The person is “covered with the target structures of the grave from head to foot”. His mask is that of a corpse, apparently, one that succumbed to the Red Death, and to add to the fright, his entire clothing is covered in blood, with “all the features of the face splattered with the scarlet terror”.

Again the reader should observe how skillfully Poe conveys the ubiquitous dread of death and its horrors through his word choice. Prince Prospero became furious at the intrusion when he sees the stranger; saying that everyone is outraged by the interference of death in their lives would almost be oversimplified.  The prince orders the visitor to be taken immediately, but everyone is too terrified to take this Red Death.

Furious, the prince rushes “hurriedly through the six apartments,” and grabs a knife, but as he gets close to the figure, the blade stops, and the prince collapses to the ground dead on the black carpet. The other partygoers stumble onto the black “mummer”, but to their “unspeakable terror”, they discover nothing hidden behind their corpse-like mask or beneath the shrouds.

Each of them dies one by one. Poe claims that The “Red Death”’ has an “illimitable rule over all”.

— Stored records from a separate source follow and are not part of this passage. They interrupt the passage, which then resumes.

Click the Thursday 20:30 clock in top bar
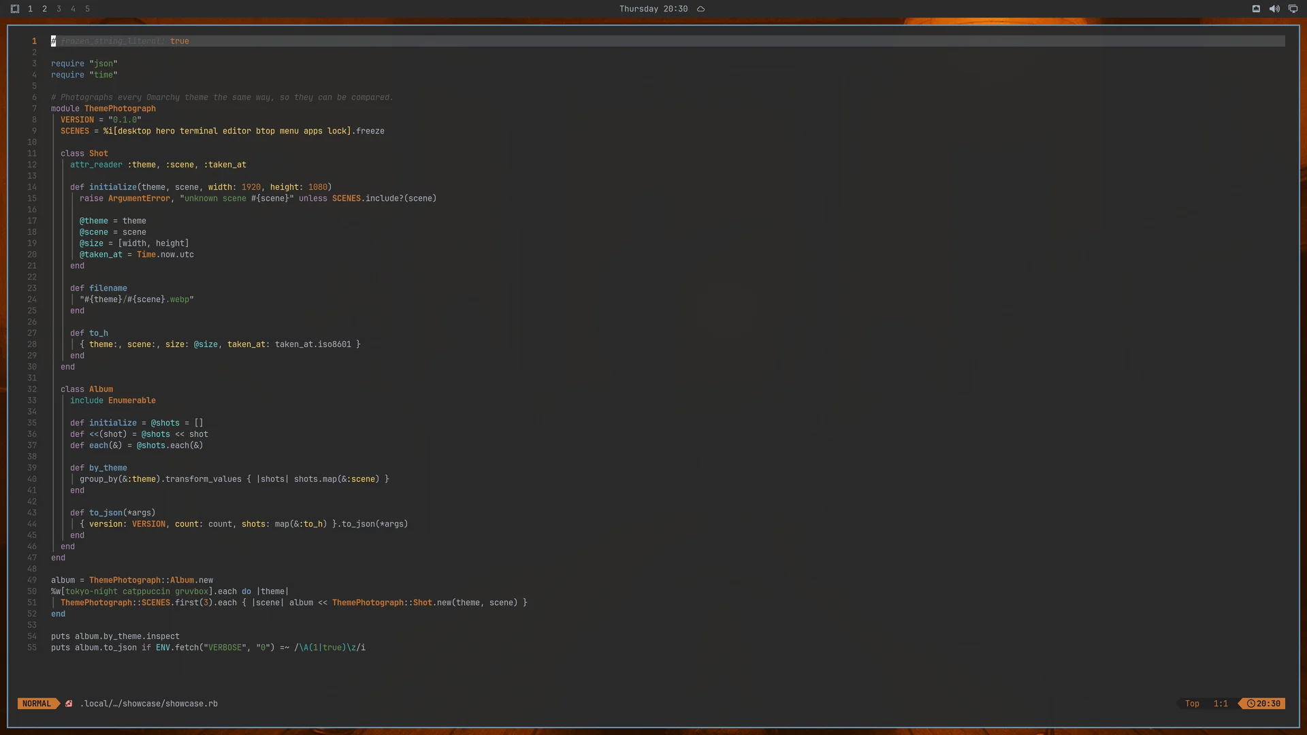The width and height of the screenshot is (1307, 735). pyautogui.click(x=653, y=9)
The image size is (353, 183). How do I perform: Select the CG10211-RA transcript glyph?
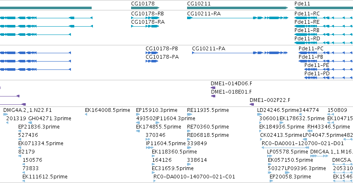(x=238, y=18)
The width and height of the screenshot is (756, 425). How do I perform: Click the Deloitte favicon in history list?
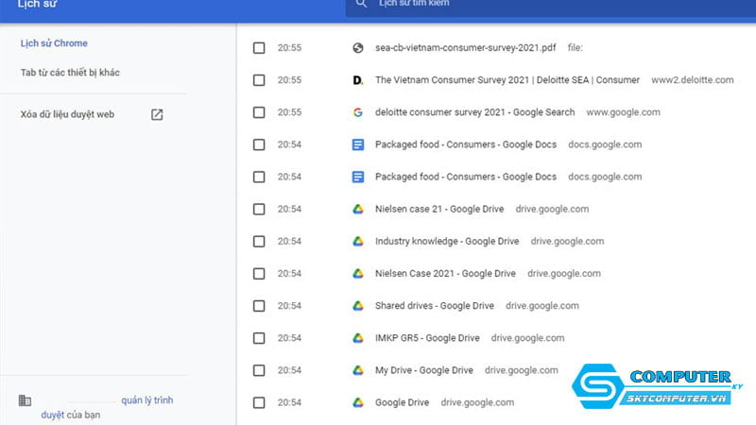point(358,80)
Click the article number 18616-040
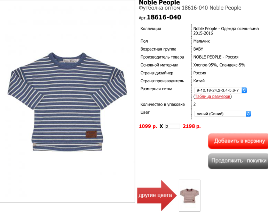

There are no real characters in Poe’s tale. The unpredictability of death is an age-old theme, and Poe uses it masterfully in this narrative to immerse us in its dread by creating and maintaining a complete unity of effect.

The narrative does not attempt to offer a genuine perspective on any observable part of life.

Even though we have got no idea where the narrative takes place, we guess it is in southern Europe based on the prince’s name. Poe’s amazing ability to produce a strong unity of effect gives the story credence and every word in every description works together to create a singular, overarching feeling of dread and fear.

One of Edgar Allan Poe’s most potent tales is characterized by a weird atmosphere, absurd circumstances, and expressive style.

Into the carnival, the masquerade encourages the letting go of rigid notions of personal identity and social norms. The enigmatic visitor, however, sheds light on Prospero and his guests’ level of social convention policing. Prospero becomes angry when the enigmatic visitor exploits his disguise to represent the anxieties that the masquerade is meant to allay.

He is aware that the success of the celebration depends on the psychological conversion of fear of the Red Death into joy. The unknown guest breaks a masquerade social convention when he dramatizes his interpretation of celebration as the unspoken terror. This logic of the masquerade leads to Prospero’s downfall and the consequent death of his guests. When festivity is revealed as a means of fending off terror, the bare disclosure of what lies beneath is sufficient.